They’ll never leave, I thought then.

Other times I thought: they’ll leave without telling us, one day we’ll come home and they’ll be gone.

But when I got home they were always there, the house spotless, because they made it their job to cheerfully do everything that I used to do. Cheerfully, I say, and gladly, though I knew perfectly well that it was a fake cheer, as fake as mine, that their apparent good will hid feelings of emptiness, of sadness and grief in the face of the void. But they worked around the house. Dinner was always ready, the bathroom scoured with bleach, the rooms tidy. As if with these gestures they were saying to me: we aren’t shiftless, we seem shiftless but we aren’t, in fact if it was up to us we would do everything we could to make you happy.

Once a week, sometimes twice, I let them into my room. I didn’t need to say anything, I just had to be more talkative than usual or give them a meaningful look (or what at the time I imagined was a meaningful look) and they knew immediately that they could visit me that night and they would find the door open.

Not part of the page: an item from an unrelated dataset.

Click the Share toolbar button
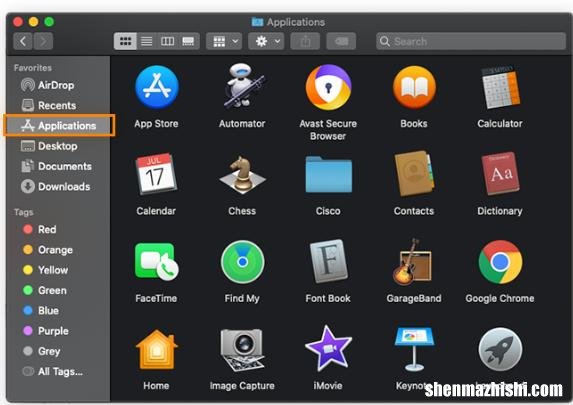[305, 41]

Other times I got home and found the table set for one — me — and a note from my brother saying that they would be home late, that they had urgent business to take care of on the other side of the city, that there was rice in the kitchen and chicken in the refrigerator. At the end there were always a few lines from the Bolognan (sometimes I thought the Libyan didn’t know how to write, not that it matters), repeating what my brother had said and promising to take care of him.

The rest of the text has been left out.